Brooks v. Hackney

Decision Date12 June 1991
Docket NumberNo. 590A90,590A90
Citation329 N.C. 166,404 S.E.2d 854
PartiesJohn W. BROOKS v. Harold D. HACKNEY and Margaret B. Hackney.
CourtNorth Carolina Supreme Court

Appeal pursuant to N.C.G.S. § 7A-30(2) from the decision of a divided panel of the Court of Appeals, 100 N.C.App. 562, 397 S.E.2d 361 (1990), reversing the judgment of Battle, J., entered at the 31 July 1989 Civil Session of Superior Court, Chatham County. Heard in the Supreme Court 11 March 1991.

Law Firm of Wade Barber by Wade Barber, Pittsboro, for plaintiff-appellee.

Edwards & Atwater by Phil S. Edwards, Siler City and Love & Wicker by Dennis Wicker, Sanford, for defendants-appellants.

MEYER, Justice.

This case presents the questions of whether an agreement for the sale of real estate fails for indefiniteness of the description of the property and, if so, whether it will, nevertheless, be enforced on principles of equity.

An examination of the pleadings, affidavits, and depositions filed in support of the motions for summary judgment reveals the following: In 1979, defendant-sellers owned approximately 113 acres of land on the east side of Plainfield Church Road in Chatham County. Plaintiff and his now-deceased wife approached the defendants, and after walking with defendants around the perimeter of the 113-acre tract, plaintiff offered to buy twenty-five acres in the south section of defendants' property. Defendants do not dispute that plaintiff anticipated buying the whole tract in twenty-five acre increments over time.

The defendants agreed to finance the purchase of the first twenty-five acres. On 17 February 1979, plaintiff, in his own handwriting, wrote the following on two separate sheets of paper without the assistance of defendants.

25 acres $43,750.00

Beginning at a stone at Johnson Buckner's corner at Plainfield Church to a stone Burlow Johnson's corner due east. Thence north to Amick Andrews corner. Thence with the Whitehead line. Thence straight to road that goes by Plainfield Church and with the road to the church to include 25 acres in all.

Paid $6,000 down payment and $400/month beginning March 1, 1979 with interest at the rate 12%

(Emphasis added.) Plaintiff and his wife signed one copy, defendants signed the other.

There is no dispute that the writings construed together formed an agreement between the parties. Plaintiff, however, contends that the writings are too indefinite to form a valid, binding contract for the sale of real estate. The writings generally describe the southernmost portion of defendants' larger tract, and defendants concede that the writings were the only agreement between the parties as to the boundaries of the twenty-five acre tract.

Separately, plaintiff paid defendants $50.00 per month to rent a house in the northern portion of the 113-acre tract owned by defendants. There is some dispute as to the extent that the plaintiff used the twenty-five acre tract that he allegedly contracted to purchase, but it is undisputed that defendants did not negotiate or transact to sell or rent the southernmost twenty-five acres of the property to others. While the southern portion of defendants' land consists of a hayfield, it is otherwise mostly wooded, and plaintiff's lack of use of the land, even if true, should not have affected defendants' reliance on the agreement.

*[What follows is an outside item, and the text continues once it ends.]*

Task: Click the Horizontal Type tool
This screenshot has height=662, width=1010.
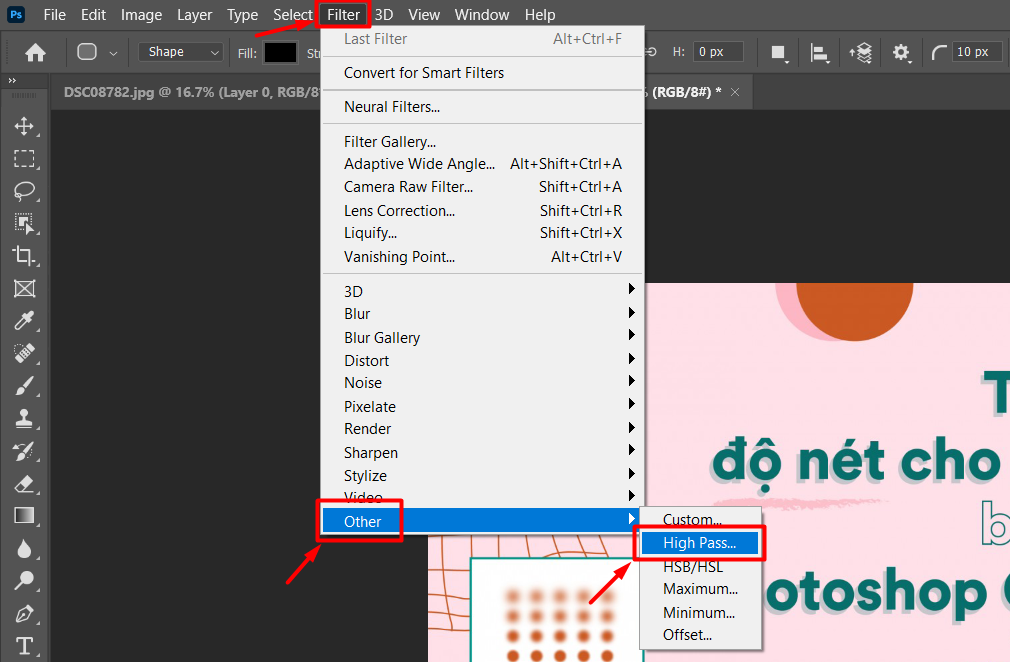Action: (24, 645)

While the interest rate stipulated in the agreement was later decreased to 11% for payments beginning 1 March 1979, plaintiff paid the down payment and for a period of eight years and four months made regular monthly payments of at least $400.00. Moreover, when requested, plaintiff also paid a prorated portion of defendants' property taxes.

Plaintiff stopped making payments in June 1987 after the parties had negotiated for the purchase of additional portions of defendants' property and could not come to an agreement. Plaintiff then requested a deed and a survey, for which he offered to pay, for the twenty-five acres covered in the original agreement. Defendants objected to the survey being performed by the particular surveyor suggested by the plaintiff but contend they have always stood ready, willing, and able to convey the original twenty-five acres upon payment in full of the purchase price. Plaintiff, however, felt that an agreement could not be reached and purchased other property on 19 May 1987.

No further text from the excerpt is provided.